Whatever. I'm sticking with the penis theory.

I recall most of the hits from Faith being about as inescapable as breakfast cereal commercials (side question: what exactly does a toucan have to do with loops flavored like fruit?), but ... I have absolutely zero recollection of hearing "Monkey" in 1988. I first heard it when I borrowed a copy of Faith from my local library in the summer of 1999. I had read that the song ended up becoming the fourth US #1 hit from the album. A #1 hit that I had never actually heard? Curious. Maybe it had charted on pure commercial momentum, and then sank from the airwaves, a la "Batdance" or "Who's That Girl"? Maybe it ... stank? I mean, if it was any good, I surely would have heard it at some point on the radio, right? You couldn't go to the mall for five seconds without hearing "Father Figure" or "One More Try" blast through the JC Penney doors (not even in 1999!).

Well, when I finally got around to "Monkey" on the ol' CD from the library ... hot damn. Talk about a slammin', jammin', first-rate slice of Georgios funk.



"Monkey" is like the best Rick James/Debbie Gibson collaboration that never was. It's simultaneously bubblegum and tough as nails. Check out George's version of what I can only term vocal "scratching" at 0:34 ("like you did just then-then, th-th-then, then-just-then, just-just-just do it again"). What is this, Grandmaster George and the Furious Stubble? And get a load of that bridge! Rick Nowels probably shook his head with shame the minute he heard it, knowing he would never be able to approach its slinky, momentum-generating perfection. And to think I assumed this had just been a "tag-along" #1, eh?

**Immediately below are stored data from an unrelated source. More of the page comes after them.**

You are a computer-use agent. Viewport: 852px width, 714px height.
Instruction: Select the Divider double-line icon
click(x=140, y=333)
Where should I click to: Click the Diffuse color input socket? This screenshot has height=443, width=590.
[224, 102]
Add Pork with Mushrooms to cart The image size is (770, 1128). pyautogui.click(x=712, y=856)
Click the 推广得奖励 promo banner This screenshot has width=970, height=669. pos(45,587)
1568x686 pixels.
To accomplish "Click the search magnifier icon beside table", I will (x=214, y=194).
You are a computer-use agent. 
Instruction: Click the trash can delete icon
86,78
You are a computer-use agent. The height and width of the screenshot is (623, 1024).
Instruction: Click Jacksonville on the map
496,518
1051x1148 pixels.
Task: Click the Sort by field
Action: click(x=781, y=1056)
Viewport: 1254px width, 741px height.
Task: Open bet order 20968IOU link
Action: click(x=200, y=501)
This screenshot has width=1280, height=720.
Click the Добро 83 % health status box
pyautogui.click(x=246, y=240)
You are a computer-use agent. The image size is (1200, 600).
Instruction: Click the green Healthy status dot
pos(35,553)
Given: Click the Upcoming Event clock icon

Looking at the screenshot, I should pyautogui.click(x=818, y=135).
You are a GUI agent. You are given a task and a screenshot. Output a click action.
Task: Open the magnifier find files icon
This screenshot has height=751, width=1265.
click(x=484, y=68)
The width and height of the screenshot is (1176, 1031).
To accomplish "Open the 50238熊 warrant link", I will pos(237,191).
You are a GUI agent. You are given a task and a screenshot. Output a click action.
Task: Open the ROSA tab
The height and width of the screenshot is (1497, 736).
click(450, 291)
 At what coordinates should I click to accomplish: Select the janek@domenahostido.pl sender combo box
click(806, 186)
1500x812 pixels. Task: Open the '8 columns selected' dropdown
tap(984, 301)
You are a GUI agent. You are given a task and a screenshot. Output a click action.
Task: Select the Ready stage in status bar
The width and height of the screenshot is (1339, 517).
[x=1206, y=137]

Au contrere, mon frere. As #1 hits from Faith go, "Monkey" might have been even more deserving of that appellation than "Faith" itself.

However. There's a catch.

The album version of "Monkey" that I came to know and love wasn't, as far as I can tell, the version that was actually a hit. That version was a Jimmy Jam & Terry Lewis remix, which is the version featured in the music video. Listen. My admiration for Jam & Lewis's work with Janet Jackson knows no bounds, but ... I find this remix inferior to the album mix. They took out all the bass! And they added a bunch of extra organ chords to the chorus. You know what they did? They monkeyed around with "Monkey."



Which is fine, of course, for a club release, or a B-side. But if this had been August 1988, and I had heard the album version of "Monkey" on the radio, and then went out and bought the single version, I can tell you one thing: I would have been pissed. (The remix is even the version that appears on Ladies & Gentlemen: the Best of George Michael - it's like the "Everything She Wants" nonsense all over again.) Or is the Jam & Lewis mix the mix that was actually played on the radio? In that case, maybe "Monkey" didn't deserve to go to #1 after all. Professor Higglediggle adds:
Through employment of an unusual simian metaphor, Michael's "Monkey" dissects the post-colonial tension between British subjugation and African resistance, the singer's admission "I hate your friends/But I don't know how and I don't know when/To open your eyes" illustrating Frantz Fanon's concept of the divided self-perception of the Black Subject as discussed in Black Skin, White Masks, although potentially Michael acknowledges white European culpability with the statement "If I keep on askin' baby/Maybe I'll get what I'm askin' for." Jam & Lewis's single mix can be read as an attempt to re-appropriate Michael's cultural appropriation of black R&B, marking the track, in both versions, as a twin access of racial expression, although one that does not entirely avoid the trap of Levi-Strauss's conception of animal myth.